PROBLEM REQUIREMENTS. For the entries below, work out how many lines include the string "computer", then write only that number.

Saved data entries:
#####

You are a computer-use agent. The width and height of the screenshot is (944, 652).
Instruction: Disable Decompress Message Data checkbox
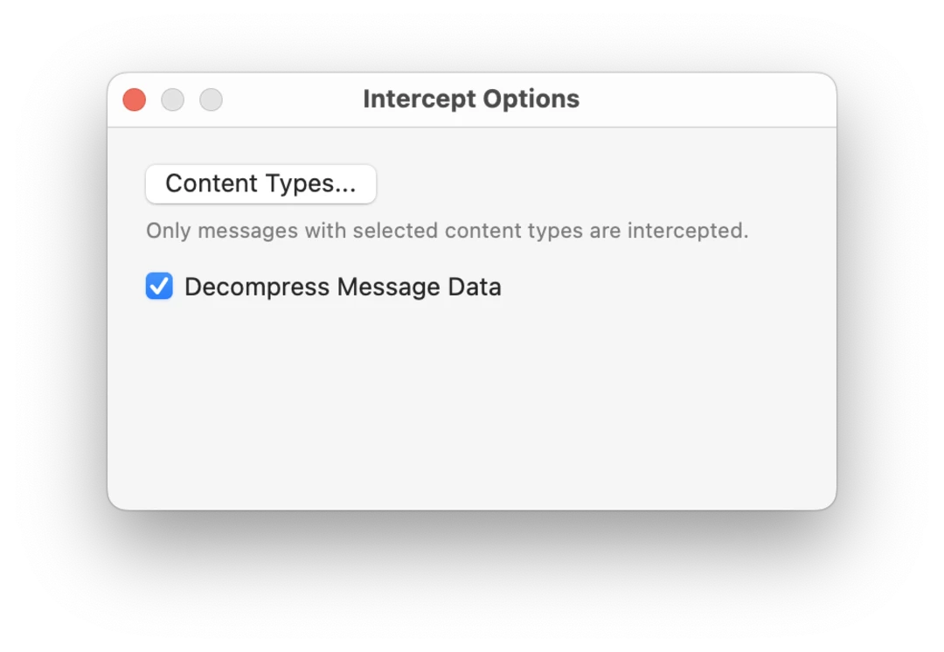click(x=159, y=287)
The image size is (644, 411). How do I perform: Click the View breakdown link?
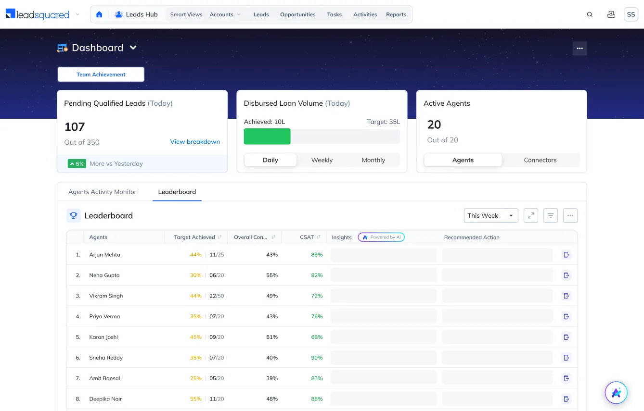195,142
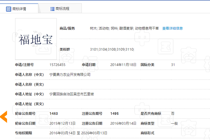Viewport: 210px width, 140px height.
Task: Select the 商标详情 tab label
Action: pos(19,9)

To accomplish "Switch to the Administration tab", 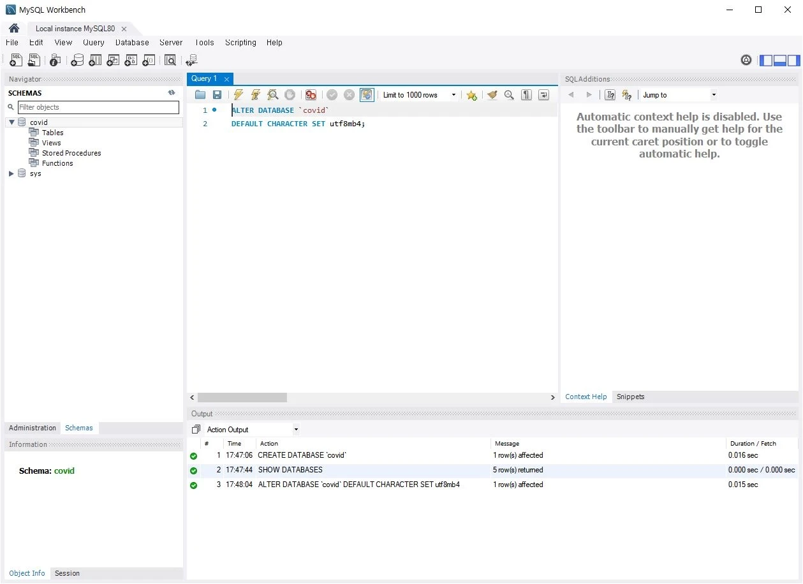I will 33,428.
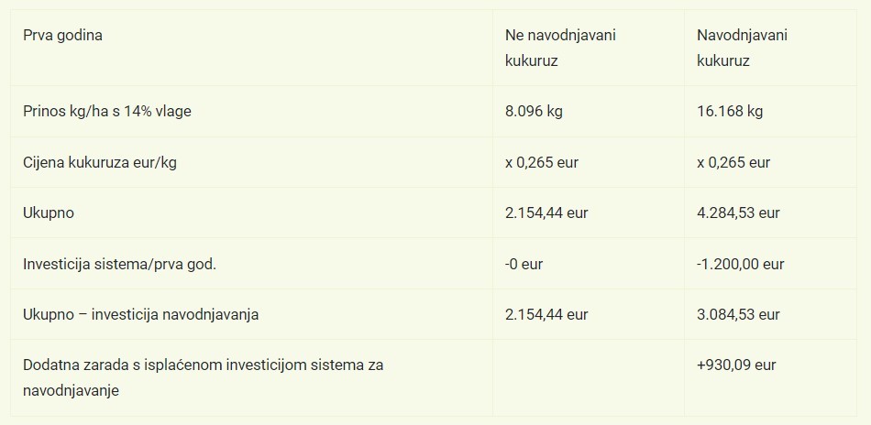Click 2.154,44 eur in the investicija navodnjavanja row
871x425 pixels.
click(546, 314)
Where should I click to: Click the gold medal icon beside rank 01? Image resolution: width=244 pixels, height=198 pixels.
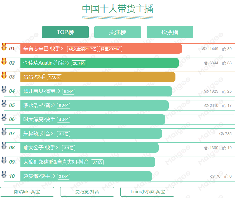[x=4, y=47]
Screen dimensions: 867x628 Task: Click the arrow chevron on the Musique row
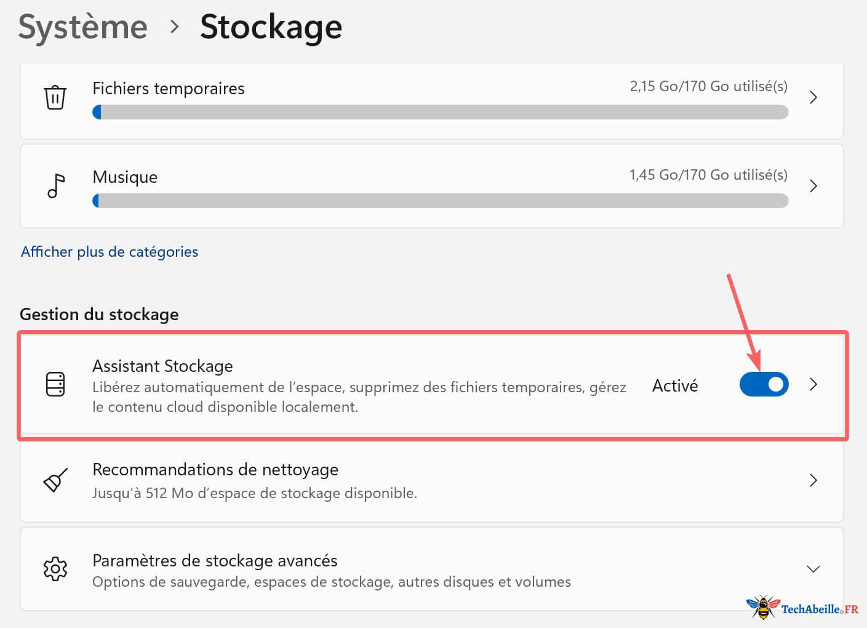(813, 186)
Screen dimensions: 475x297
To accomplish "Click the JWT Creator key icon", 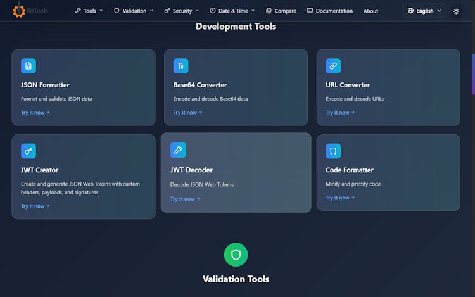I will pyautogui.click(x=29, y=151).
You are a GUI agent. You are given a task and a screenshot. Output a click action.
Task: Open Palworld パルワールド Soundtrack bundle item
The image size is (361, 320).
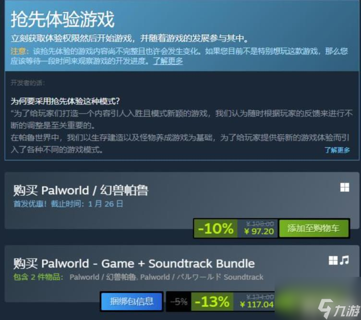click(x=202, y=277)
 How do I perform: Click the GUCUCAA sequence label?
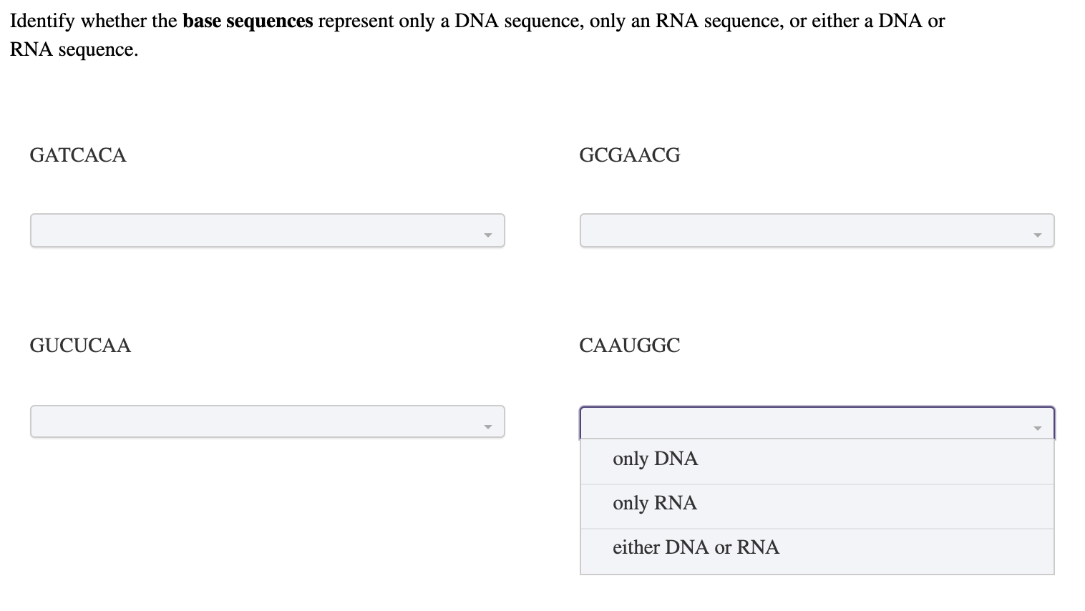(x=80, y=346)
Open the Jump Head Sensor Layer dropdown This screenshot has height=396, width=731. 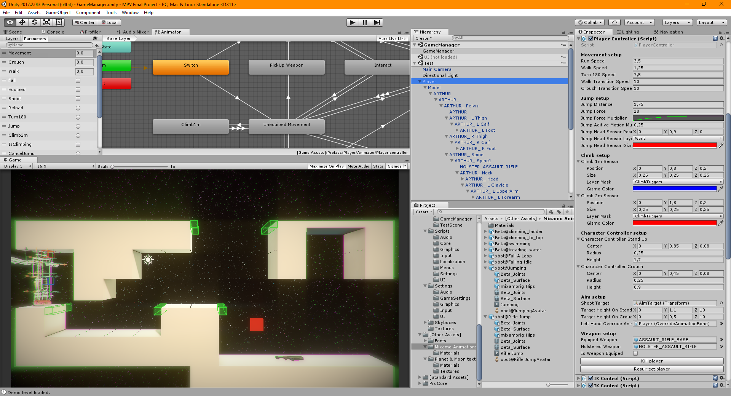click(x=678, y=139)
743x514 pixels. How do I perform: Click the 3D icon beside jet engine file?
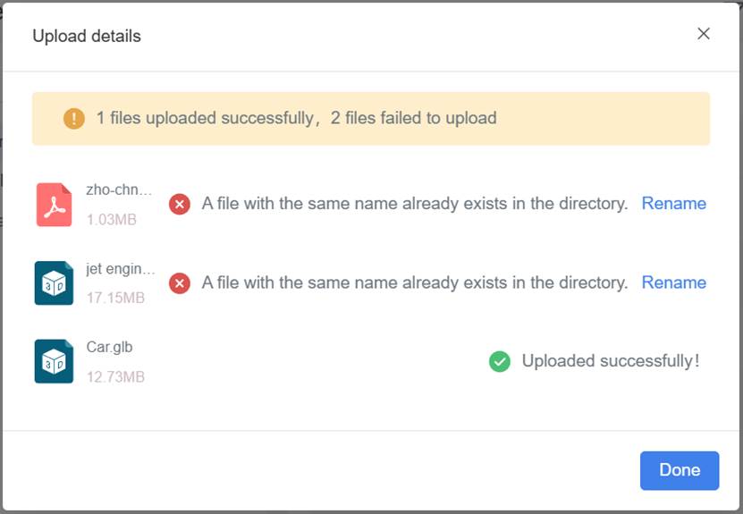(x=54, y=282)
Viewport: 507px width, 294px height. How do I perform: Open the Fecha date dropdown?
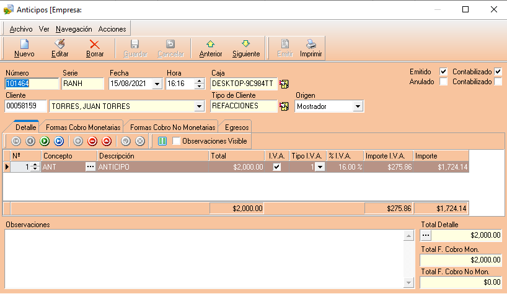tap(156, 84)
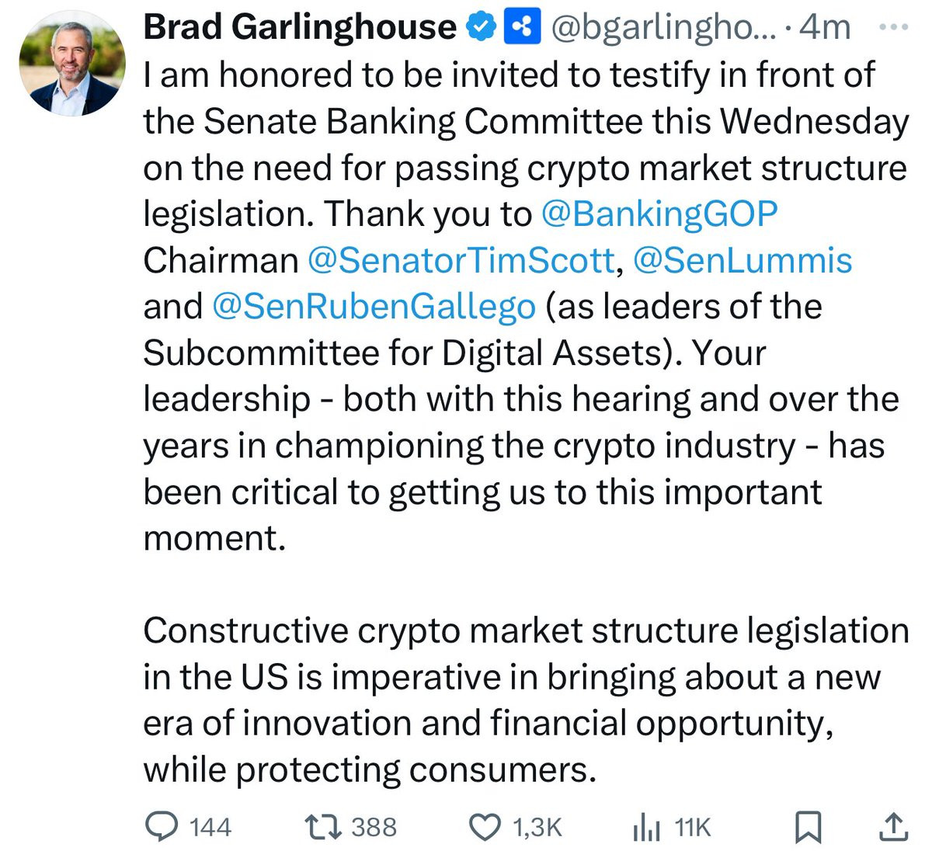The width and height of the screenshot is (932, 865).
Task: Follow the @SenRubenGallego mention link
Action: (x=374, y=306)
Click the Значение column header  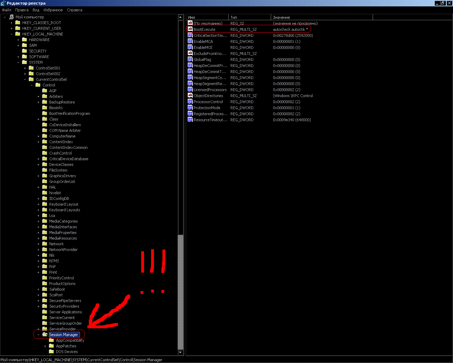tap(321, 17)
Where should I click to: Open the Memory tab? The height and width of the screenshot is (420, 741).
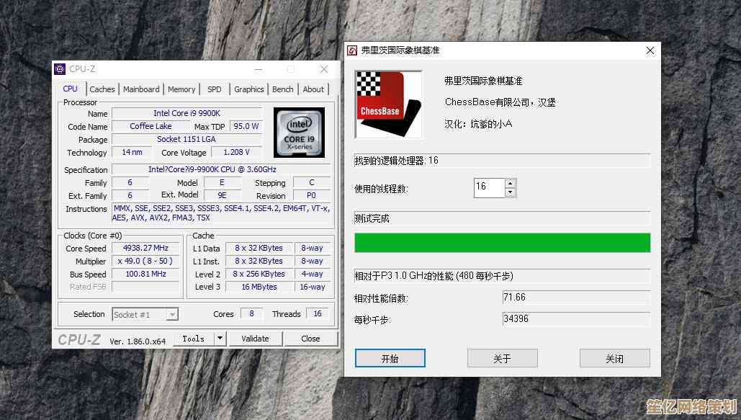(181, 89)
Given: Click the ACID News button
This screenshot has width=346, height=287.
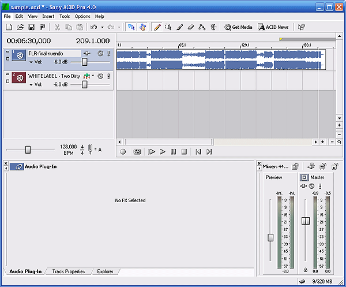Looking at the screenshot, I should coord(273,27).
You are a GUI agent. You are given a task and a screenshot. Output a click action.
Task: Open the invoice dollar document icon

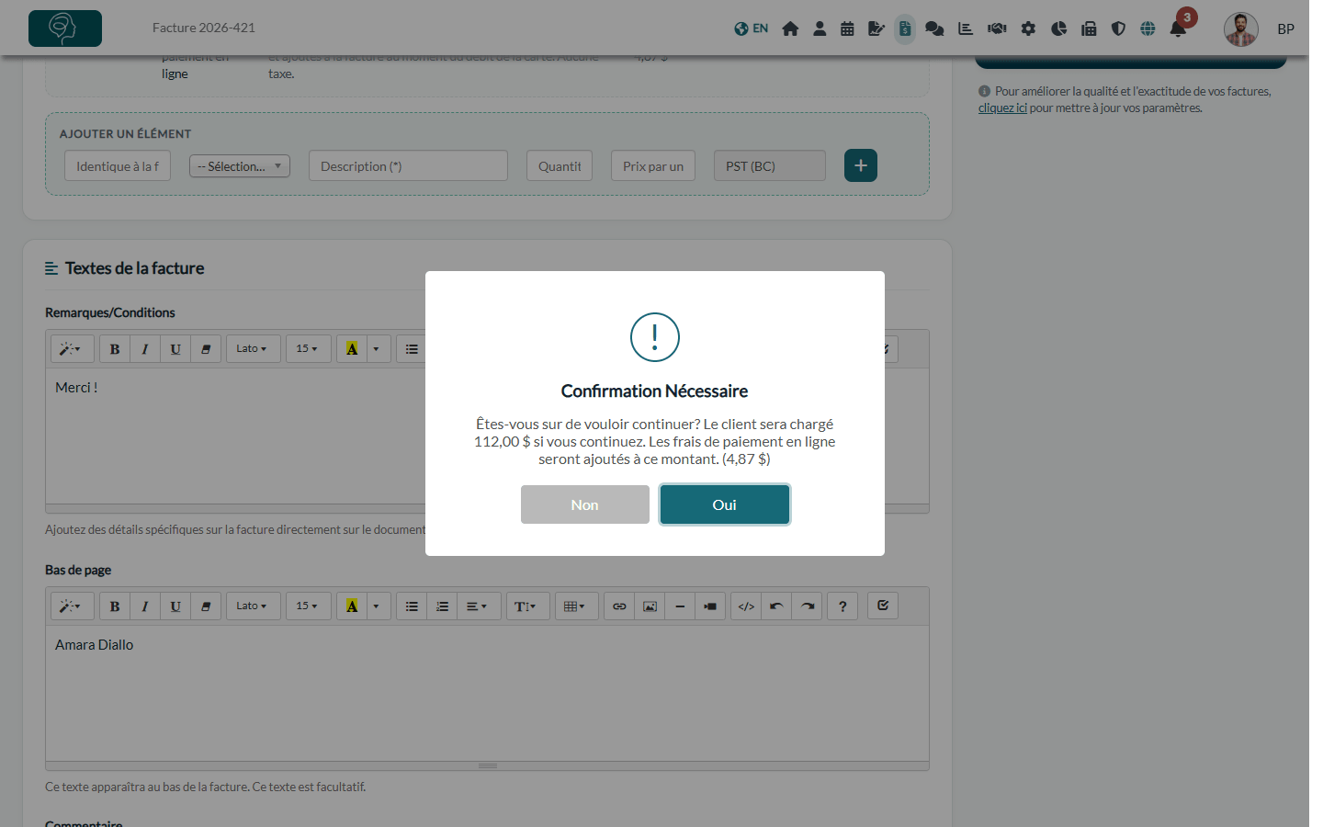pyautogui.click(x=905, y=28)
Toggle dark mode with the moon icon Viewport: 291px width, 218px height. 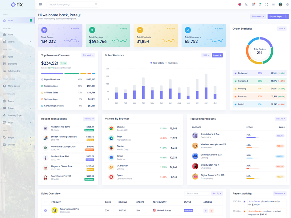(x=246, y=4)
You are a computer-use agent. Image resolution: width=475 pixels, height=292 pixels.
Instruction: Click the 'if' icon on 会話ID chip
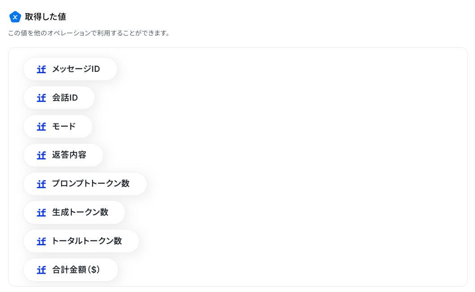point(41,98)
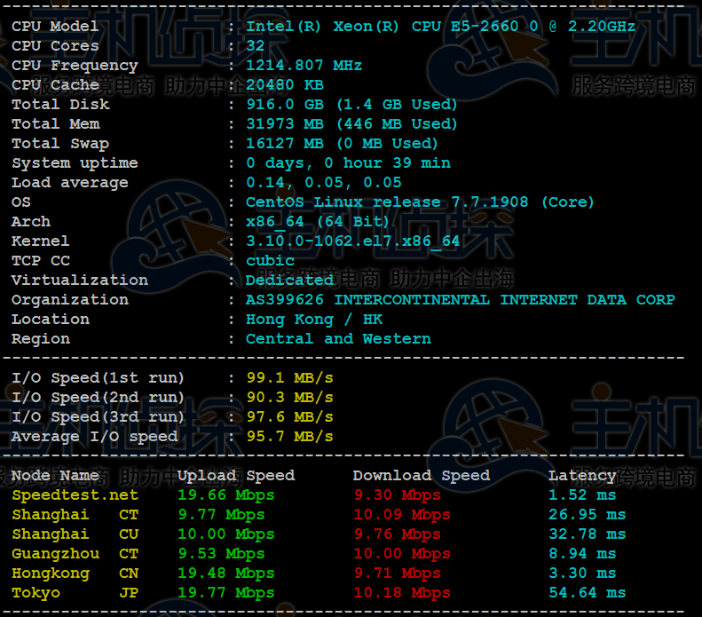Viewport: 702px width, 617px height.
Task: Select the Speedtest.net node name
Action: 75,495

#####

PROBLEM SOLUTION. 2